State and local governments from the Great Plains to the Upper Midwest, from the Deep South to New England, are now scrambling to fill holes blasted in their budgets.
Many spent two or three times as much as they budgeted. Virginia, for example, set aside $157 million for snow removal. The state's final bill may be nearly double that amount.
Consumers are taking a hit from a pothole epidemic that is costing drivers an estimated $80 billion in repair costs to fix busted axles and blown tires, according to TRIP, a transportation research and lobbying group.
The road ahead looks even bumpier. The spring thaw is already producing a widening hole in repair budgets—just as federal funding for road repair is drying up.
Air travel also has been problematic and costly for millions of stranded travelers grounded by a succession of flight cancellations and delays.
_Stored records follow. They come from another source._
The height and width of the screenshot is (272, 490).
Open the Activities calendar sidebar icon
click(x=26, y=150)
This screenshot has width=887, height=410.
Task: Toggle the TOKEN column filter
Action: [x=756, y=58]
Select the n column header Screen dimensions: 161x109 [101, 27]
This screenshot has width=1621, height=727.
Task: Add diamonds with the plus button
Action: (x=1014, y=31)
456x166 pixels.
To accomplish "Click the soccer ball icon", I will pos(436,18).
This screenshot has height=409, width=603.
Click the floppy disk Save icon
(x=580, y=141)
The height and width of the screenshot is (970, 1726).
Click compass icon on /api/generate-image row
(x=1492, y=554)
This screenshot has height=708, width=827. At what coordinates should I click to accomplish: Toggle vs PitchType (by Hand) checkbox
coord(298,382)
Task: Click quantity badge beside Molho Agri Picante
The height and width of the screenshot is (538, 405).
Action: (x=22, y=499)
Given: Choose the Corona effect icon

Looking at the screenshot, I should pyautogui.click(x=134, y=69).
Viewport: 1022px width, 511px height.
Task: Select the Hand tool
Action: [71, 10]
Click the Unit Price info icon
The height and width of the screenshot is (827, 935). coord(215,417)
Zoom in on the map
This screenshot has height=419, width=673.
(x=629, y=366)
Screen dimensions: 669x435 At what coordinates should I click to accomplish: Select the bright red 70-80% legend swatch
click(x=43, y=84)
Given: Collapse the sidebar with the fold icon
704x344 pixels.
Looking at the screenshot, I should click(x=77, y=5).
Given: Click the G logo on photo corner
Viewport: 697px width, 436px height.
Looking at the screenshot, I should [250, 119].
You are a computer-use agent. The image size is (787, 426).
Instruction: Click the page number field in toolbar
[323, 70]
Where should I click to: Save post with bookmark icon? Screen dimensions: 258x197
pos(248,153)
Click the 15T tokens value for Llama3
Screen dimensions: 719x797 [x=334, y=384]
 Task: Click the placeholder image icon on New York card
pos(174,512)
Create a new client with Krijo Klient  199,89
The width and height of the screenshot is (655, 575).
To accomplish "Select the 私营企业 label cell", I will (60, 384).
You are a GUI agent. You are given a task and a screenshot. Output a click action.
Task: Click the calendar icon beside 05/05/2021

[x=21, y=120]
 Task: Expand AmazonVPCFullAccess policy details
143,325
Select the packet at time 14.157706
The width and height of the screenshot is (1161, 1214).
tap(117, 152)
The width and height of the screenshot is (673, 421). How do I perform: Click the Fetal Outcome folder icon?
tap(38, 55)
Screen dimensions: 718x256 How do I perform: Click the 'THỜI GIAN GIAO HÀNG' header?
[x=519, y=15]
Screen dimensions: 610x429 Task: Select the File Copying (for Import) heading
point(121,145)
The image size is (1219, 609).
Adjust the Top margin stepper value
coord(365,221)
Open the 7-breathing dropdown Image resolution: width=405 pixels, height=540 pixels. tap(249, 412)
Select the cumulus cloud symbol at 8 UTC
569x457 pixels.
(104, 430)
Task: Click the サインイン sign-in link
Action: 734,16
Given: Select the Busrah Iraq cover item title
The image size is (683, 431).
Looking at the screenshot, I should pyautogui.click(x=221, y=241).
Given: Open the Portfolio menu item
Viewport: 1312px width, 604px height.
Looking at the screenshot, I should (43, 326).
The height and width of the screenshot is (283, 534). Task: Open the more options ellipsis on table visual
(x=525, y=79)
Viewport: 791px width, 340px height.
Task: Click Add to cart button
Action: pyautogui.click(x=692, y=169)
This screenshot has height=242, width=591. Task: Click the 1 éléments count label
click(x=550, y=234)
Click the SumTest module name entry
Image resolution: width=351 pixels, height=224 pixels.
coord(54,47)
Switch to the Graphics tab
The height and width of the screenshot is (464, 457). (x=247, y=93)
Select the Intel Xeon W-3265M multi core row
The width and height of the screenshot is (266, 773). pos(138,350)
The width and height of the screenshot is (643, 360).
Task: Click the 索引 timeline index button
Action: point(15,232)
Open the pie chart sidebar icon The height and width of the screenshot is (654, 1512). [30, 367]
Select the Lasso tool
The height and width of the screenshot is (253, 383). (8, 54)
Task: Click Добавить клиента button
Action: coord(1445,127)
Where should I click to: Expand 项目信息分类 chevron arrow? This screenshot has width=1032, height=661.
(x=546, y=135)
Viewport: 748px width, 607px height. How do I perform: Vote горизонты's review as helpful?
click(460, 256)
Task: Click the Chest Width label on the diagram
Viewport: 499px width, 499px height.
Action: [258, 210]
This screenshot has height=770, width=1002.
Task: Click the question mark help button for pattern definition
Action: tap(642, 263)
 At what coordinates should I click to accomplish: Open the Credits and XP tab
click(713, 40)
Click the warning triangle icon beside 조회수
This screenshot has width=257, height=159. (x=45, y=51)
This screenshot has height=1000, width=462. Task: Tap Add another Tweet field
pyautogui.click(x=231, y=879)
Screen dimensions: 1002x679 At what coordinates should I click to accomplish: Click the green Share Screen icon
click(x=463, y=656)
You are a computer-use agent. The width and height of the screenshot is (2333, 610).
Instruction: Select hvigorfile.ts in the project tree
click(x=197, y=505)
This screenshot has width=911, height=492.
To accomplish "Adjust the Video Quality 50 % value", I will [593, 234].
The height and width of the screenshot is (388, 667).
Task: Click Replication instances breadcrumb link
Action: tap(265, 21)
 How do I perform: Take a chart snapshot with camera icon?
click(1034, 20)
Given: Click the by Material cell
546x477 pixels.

With airlines running at near capacity in the best weather, the backups caused by snowstorms have taken longer to clear. New regulations governing pilot schedules and tarmac delays are also complicating the usual snafus brought by bad weather.
"This cumulative effect of the weather will have a big effect on profitability in the first quarter."
The total toll this winter on passengers, airlines and airports topped $6 billion to, according to masFlight, a software company specializing in airline operations.
More than a million flights in and out of U.S. airports were canceled or delayed since December, snarling travel for more than 90 million passengers. The lost productivity and out-of-pocket costs total about $5.3 billion, compared with a typical winter average of about $2.9 billion, according to masFlight estimates.
Airline earnings also took a hit, with as much as $500 million in added operating costs and lost revenue, according to masFlight estimates.
"This cumulative effect of the weather will have a big effect on profitability in the first quarter," Gordon Bethune, former CEO of Continental Airlines, told CNBC.
This winter is on track to be the fifth costliest since 1980 in terms of insured losses, according to the Insurance Information Institute. So far, an estimated $1.5 billion in damages has been paid out on more than 175,000 claims by policyholders. That figure covers only two of the four major winter storms to date. The costliest on record for damages was the Blizzard of 1993, which produced $5 billion in overall losses. But those numbers represent just the cost side of the ledger.
For every auto claim paid out, a repair shop enjoys a pickup in business—money that goes right back into the economy to boost growth. Even if some money is lost in that equation, much of it will likely be made up next year with higher insurance premiums.
Even though winter is over, a reliable estimate of the hit to the economy will take many more months.
"No one can jump to any solid conclusion until we shovel out of the snow," said the National Retail Federation's chief economist, Jack Kleinhenz.